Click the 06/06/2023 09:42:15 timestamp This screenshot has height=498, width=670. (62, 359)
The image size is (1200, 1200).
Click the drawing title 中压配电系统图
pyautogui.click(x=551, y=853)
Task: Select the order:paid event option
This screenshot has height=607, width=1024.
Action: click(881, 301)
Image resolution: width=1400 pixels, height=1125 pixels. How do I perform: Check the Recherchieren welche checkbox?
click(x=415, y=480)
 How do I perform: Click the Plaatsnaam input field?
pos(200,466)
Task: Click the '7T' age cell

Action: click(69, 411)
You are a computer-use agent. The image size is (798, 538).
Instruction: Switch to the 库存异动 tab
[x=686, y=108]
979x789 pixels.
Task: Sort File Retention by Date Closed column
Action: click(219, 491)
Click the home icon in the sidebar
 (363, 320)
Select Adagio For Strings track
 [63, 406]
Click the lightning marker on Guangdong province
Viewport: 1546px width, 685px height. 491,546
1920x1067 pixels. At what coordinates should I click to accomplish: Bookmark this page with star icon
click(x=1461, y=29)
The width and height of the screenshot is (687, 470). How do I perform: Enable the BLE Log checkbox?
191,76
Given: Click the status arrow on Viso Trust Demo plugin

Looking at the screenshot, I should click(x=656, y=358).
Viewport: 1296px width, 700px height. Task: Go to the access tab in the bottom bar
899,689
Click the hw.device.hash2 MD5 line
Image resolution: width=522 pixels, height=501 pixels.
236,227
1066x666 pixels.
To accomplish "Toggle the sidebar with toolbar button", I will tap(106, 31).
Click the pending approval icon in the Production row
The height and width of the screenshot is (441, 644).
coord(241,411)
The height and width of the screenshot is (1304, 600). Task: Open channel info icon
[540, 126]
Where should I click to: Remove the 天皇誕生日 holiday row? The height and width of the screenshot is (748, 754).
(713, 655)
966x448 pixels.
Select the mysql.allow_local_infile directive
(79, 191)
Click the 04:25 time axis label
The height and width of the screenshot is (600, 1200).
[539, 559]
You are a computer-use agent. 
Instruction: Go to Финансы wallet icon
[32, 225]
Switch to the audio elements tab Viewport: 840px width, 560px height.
◇ ◇ ◇ ◇ ◇ ◇ ◇
Aim of the exercise: Repeat the material above exactly, including every line.

Result for this exercise:
Click the 06/06/2023 09:42:15 timestamp This screenshot has height=498, width=670. (62, 359)
The image size is (1200, 1200).
Click the drawing title 中压配电系统图
pyautogui.click(x=551, y=853)
Task: Select the order:paid event option
This screenshot has height=607, width=1024.
Action: click(881, 301)
Image resolution: width=1400 pixels, height=1125 pixels. How do I perform: Check the Recherchieren welche checkbox?
click(x=415, y=480)
 How do I perform: Click the Plaatsnaam input field?
pos(200,466)
Task: Click the '7T' age cell

Action: click(69, 411)
You are a computer-use agent. The image size is (798, 538).
Instruction: Switch to the 库存异动 tab
[x=686, y=108]
979x789 pixels.
Task: Sort File Retention by Date Closed column
Action: click(219, 491)
Click the home icon in the sidebar
 (363, 320)
Select Adagio For Strings track
 [63, 406]
Click the lightning marker on Guangdong province
Viewport: 1546px width, 685px height. 491,546
1920x1067 pixels. At what coordinates should I click to accomplish: Bookmark this page with star icon
click(x=1461, y=29)
The width and height of the screenshot is (687, 470). How do I perform: Enable the BLE Log checkbox?
191,76
Given: Click the status arrow on Viso Trust Demo plugin

Looking at the screenshot, I should click(x=656, y=358).
Viewport: 1296px width, 700px height. Task: Go to the access tab in the bottom bar
899,689
Click the hw.device.hash2 MD5 line
Image resolution: width=522 pixels, height=501 pixels.
236,227
1066x666 pixels.
To accomplish "Toggle the sidebar with toolbar button", I will tap(106, 31).
Click the pending approval icon in the Production row
The height and width of the screenshot is (441, 644).
coord(241,411)
The height and width of the screenshot is (1304, 600). Task: Open channel info icon
[540, 126]
Where should I click to: Remove the 天皇誕生日 holiday row? The height and width of the screenshot is (748, 754).
(713, 655)
966x448 pixels.
Select the mysql.allow_local_infile directive
(79, 191)
Click the 04:25 time axis label
The height and width of the screenshot is (600, 1200).
[539, 559]
You are a computer-use agent. 
Instruction: Go to Финансы wallet icon
[32, 225]
Switch to the audio elements tab Viewport: 840px width, 560px height.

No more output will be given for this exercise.